Solmania research and reflections
My work has always mirrored my life. Making for me has always been my way of processing what I experience, intuitively giving form to the thoughts and feelings as a way of navigating. Life is a complete sensory experience, multifaceted in materiality, layered in time and space. For the past ten years I have found weaving a way of making tangible the way I have treasured my life experiences, and trying to express in a physical way that I can hold, how much they mean to me.
I have realised how much time it takes for me to be able to understand what it is and why I make. A recent conversation with someone dear made me realise this. ‘But you have yourwork, as a way of processing, to funnel everything into it.’ Yes it is true, I don’t know where I would be without having my work to do.
It is coming up to a year since I had my solo exhibition at Fotokino in Marseille and it is only now, (with all things that have taken place this past year) that I start to be able to articulate my thoughts in complete sentences around the work I made.
SOLMANIA
The title of the show SOLMANIA and the body of work around it arose from my recent life of the previous 3 years of having this new person in my life - my son Sol, born on midsummers day 2017. In these years I have experienced him as this incredible force in my life, and so strong a force I cannot help but channel into my work. With his wild mop of bright sunshine hair he shakes his head back and forth, and throughout those 2s and 3s he feverishly swings between terror and delight - one moment all benevolence and sweetness, the next destruction and raw wild energy tyranny (or so we perceive).
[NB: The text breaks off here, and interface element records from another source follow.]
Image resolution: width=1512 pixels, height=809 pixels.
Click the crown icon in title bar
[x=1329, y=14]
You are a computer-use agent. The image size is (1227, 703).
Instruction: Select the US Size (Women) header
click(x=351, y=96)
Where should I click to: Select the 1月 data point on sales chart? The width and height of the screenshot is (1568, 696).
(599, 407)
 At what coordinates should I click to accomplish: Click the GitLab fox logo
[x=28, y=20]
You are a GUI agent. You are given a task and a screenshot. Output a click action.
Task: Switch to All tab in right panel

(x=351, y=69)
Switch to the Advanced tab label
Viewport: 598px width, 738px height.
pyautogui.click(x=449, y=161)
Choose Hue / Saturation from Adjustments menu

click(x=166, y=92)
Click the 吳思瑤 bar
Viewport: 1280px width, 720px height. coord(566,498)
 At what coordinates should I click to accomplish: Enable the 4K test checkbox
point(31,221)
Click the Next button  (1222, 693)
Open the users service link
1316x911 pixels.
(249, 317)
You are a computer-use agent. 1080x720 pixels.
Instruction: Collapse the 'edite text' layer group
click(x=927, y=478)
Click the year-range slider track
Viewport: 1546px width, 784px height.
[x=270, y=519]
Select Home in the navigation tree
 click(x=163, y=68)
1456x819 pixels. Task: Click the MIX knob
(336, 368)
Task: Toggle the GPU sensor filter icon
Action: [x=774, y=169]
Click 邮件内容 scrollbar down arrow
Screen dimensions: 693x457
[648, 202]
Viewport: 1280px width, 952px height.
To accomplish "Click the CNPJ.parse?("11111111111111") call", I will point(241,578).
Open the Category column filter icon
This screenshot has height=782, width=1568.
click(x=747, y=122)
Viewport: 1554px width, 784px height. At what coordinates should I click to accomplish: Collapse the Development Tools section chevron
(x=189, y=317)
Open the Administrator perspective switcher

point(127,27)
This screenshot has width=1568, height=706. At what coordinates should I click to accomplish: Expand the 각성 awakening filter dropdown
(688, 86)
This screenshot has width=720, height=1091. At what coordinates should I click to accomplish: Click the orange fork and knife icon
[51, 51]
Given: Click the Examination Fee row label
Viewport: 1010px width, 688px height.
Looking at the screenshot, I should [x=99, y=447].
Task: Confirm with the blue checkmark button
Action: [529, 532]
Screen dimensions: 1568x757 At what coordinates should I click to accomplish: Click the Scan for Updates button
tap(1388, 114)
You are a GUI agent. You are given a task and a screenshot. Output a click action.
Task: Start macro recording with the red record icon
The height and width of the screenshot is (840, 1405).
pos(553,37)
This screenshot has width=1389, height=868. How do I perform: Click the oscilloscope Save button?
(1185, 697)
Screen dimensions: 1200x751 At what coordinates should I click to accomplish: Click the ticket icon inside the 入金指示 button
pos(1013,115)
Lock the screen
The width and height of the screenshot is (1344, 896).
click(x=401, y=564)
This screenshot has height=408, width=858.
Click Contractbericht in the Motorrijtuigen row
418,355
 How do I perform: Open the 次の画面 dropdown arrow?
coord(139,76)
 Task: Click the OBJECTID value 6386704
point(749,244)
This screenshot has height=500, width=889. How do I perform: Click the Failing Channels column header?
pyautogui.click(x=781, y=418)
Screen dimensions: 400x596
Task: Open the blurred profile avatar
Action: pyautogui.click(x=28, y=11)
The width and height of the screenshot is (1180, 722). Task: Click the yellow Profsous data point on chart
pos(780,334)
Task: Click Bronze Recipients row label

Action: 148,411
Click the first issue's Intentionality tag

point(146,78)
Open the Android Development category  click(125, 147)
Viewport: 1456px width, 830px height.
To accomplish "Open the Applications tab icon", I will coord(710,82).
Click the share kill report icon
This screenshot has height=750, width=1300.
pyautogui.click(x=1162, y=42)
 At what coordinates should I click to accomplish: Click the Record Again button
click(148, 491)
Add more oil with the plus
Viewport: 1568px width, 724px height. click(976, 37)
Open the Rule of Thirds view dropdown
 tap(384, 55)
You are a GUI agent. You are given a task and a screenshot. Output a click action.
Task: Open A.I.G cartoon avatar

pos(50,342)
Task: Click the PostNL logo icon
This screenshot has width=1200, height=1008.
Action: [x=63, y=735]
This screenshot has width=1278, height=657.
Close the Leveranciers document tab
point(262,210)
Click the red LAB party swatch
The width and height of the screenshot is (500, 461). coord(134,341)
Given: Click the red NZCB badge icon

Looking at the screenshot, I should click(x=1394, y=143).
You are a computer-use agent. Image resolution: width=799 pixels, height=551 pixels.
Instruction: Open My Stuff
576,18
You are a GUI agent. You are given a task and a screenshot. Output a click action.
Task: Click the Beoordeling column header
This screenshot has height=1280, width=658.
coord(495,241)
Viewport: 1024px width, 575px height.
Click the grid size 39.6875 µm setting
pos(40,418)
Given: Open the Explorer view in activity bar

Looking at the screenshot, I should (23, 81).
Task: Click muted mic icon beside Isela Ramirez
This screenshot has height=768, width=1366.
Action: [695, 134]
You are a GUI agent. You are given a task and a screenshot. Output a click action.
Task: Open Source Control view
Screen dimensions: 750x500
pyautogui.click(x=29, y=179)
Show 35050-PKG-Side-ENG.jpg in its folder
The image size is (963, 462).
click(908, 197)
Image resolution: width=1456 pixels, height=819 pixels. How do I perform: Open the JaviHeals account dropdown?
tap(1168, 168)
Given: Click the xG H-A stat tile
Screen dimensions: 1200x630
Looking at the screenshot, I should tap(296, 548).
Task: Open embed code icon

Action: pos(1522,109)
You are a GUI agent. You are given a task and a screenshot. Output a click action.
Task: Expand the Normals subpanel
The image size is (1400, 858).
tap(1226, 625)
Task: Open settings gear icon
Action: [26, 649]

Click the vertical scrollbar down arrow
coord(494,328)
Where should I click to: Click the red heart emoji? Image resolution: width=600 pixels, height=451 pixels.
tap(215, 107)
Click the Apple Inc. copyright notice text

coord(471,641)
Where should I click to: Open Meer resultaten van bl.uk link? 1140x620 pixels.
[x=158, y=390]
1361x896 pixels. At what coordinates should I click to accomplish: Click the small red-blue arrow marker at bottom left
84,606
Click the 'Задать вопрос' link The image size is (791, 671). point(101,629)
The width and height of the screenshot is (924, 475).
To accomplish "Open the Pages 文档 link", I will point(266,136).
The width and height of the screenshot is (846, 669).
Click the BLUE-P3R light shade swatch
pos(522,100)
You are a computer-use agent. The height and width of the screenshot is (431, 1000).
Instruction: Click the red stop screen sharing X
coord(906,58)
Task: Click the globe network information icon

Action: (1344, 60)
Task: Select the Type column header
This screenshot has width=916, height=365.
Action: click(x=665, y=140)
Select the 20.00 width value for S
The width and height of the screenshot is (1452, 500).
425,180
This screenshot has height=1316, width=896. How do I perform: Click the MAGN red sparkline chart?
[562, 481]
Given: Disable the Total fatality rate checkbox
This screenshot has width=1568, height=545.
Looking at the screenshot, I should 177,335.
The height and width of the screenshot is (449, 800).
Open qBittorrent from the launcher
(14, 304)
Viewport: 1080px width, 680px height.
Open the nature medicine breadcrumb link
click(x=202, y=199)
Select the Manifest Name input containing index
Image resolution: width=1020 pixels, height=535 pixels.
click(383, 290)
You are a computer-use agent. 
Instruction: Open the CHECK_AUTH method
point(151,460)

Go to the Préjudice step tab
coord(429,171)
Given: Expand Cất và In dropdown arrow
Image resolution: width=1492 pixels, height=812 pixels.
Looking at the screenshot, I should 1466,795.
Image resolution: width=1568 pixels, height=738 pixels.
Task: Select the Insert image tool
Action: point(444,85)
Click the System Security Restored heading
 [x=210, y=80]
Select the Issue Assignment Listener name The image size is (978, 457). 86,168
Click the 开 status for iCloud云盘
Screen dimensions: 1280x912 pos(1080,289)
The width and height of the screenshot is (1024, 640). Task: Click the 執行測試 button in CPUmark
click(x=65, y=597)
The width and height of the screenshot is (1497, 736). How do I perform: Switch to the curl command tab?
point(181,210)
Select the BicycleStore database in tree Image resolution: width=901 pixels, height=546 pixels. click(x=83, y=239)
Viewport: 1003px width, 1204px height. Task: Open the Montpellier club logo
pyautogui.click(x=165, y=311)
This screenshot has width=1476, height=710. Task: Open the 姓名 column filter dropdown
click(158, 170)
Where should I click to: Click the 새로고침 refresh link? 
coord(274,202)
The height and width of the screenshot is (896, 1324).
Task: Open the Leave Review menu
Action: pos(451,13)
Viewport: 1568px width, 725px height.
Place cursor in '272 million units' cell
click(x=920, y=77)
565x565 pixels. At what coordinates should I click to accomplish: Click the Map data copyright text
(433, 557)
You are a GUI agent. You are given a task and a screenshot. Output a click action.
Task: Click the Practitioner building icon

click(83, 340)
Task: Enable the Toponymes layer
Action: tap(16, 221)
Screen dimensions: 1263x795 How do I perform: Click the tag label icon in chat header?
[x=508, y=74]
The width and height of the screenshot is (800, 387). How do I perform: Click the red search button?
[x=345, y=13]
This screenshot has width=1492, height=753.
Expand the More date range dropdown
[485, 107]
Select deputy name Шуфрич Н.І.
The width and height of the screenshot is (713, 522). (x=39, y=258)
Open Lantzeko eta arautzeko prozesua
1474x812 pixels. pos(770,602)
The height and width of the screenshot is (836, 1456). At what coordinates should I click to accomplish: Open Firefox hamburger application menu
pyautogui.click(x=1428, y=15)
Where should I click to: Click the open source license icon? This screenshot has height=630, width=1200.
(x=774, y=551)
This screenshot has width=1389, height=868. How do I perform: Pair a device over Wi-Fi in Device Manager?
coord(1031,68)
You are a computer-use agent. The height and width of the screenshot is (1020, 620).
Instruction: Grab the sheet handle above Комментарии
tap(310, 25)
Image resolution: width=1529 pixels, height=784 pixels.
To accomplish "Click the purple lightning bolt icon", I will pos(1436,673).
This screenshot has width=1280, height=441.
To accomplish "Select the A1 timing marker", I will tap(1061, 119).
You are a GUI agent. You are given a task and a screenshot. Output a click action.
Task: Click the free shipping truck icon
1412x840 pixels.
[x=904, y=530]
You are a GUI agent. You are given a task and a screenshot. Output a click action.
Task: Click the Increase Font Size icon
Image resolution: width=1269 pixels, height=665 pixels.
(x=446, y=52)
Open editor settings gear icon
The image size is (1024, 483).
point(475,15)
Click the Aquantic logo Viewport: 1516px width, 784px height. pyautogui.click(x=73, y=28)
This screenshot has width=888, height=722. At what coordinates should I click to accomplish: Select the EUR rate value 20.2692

In these moments I always come back to his namesake, the symbol of the sun, this bright and fierce star at the centre of our galaxy.
This icon of the sun has also been a way for me to process concerns and feeling around the climate emergency. I've found myself looking into historical and cultural relationships to the central cosmic force of the sun to inform human existence on Earth.
In most parts of the world at some point or else ancestors across the globe worship, revered or feared the Sun in some way. In the colder parts of the world, it tended to be that the Sun was a female deity of a benevolent nature, worshipped and celebrated - whereas in the hotter climates the Sun was often a male deity, a malevolent force that threatens society, and forced to be appeased by sacrifice and offering. Other societies assigned a both female/ male or non gender conforming identity to the Sun deity such as Amaterasu in Japan.
Artefacts have remained from all parts of the world that demonstrate creative practices engaged with the Sun as an important force.
From a European point of view the Sun disappears at night and half of the year and the artefacts such as Sun discs reinforce this dualism in symbolic images produced i.e. image this SunDisk in Trondheim in Norway.
'In simple, pre-industrial pagan societies, people knew that they had somehow to propitiate and to harness the forces or agencies they encountered in the world over which they had no secular means of control. The first farmers were especially vulnerable to these forces – crops could fail through blight one year and flourish the next - drought or flood could wreck their lives and cause starvation. There are two related ways of reaching the divine-by repetitive, sympathetic magic and by image making. In terms of solar belief systems, an example of sympathetic magic is the fire festivals where bonfires are lit at Midsummer to assist the Sun as it reached its solstice apex in its annual journey across the sky. An example of image making is the simple replica of the Sun which were scrawled as rayed or concentric circles on rocks by Neolithic people at Val Camonica in northern Italy to acknowledge the Sun's arrival in the morning and it's sinking into the underworld at night.' - The Sun-Gods of Ancient Europe (GREEN 1991)
Scans from my notebook, images from ‘The Sun in Myth and Art’ by Madanjeet Singh
This idea of image making as a way of reaching the divine sticks with me as a sort of mantra as I work. Being an artist making images has always been that space-time apart from it all – the elsewhere – where I disconnect or hope to disconnect from the dictates of my everyday reality. What does it mean to reach the divine in the 21st century? I think about this as I work, and images form. I cannot even imagine coming close to reaching any sort of divinity with a hectic juggler existence of life with a toddler, but through embedding and entangling my work practice into my every day life as a care giver, there are hints and snatches where time collapses momentarily and I get a glimpse of that elsewhere.
Scans from my sketchbook
FOUR WORLDS
During much of the research I undertook surrounding sun deities, I kept stumbling across weaver goddesses and in particular creation myths where the central makers of the worlds were female weavers of one kind or another. It struck me again how these myths and stories were and are so central to various communities in defining and navigating realities, and also how weaving as a process continues to show me how it contains so much metaphor and such a close relationship to storytelling simply through the process itself.
I wanted to find a way to illuminate some of these myths. I chose to create four weavings that take on four myths from around the world and time and posit the weavings as design fictions i.e. actual woven artefacts that remain or are integral to the myths - in one sense in order to fully immerse myself in the role of the world makers that to me is the essence of what the weavers represent in the thought of these myths and to enable me to construct a site of imagination where I and I hope others can enter these worlds as a kind of material bridge.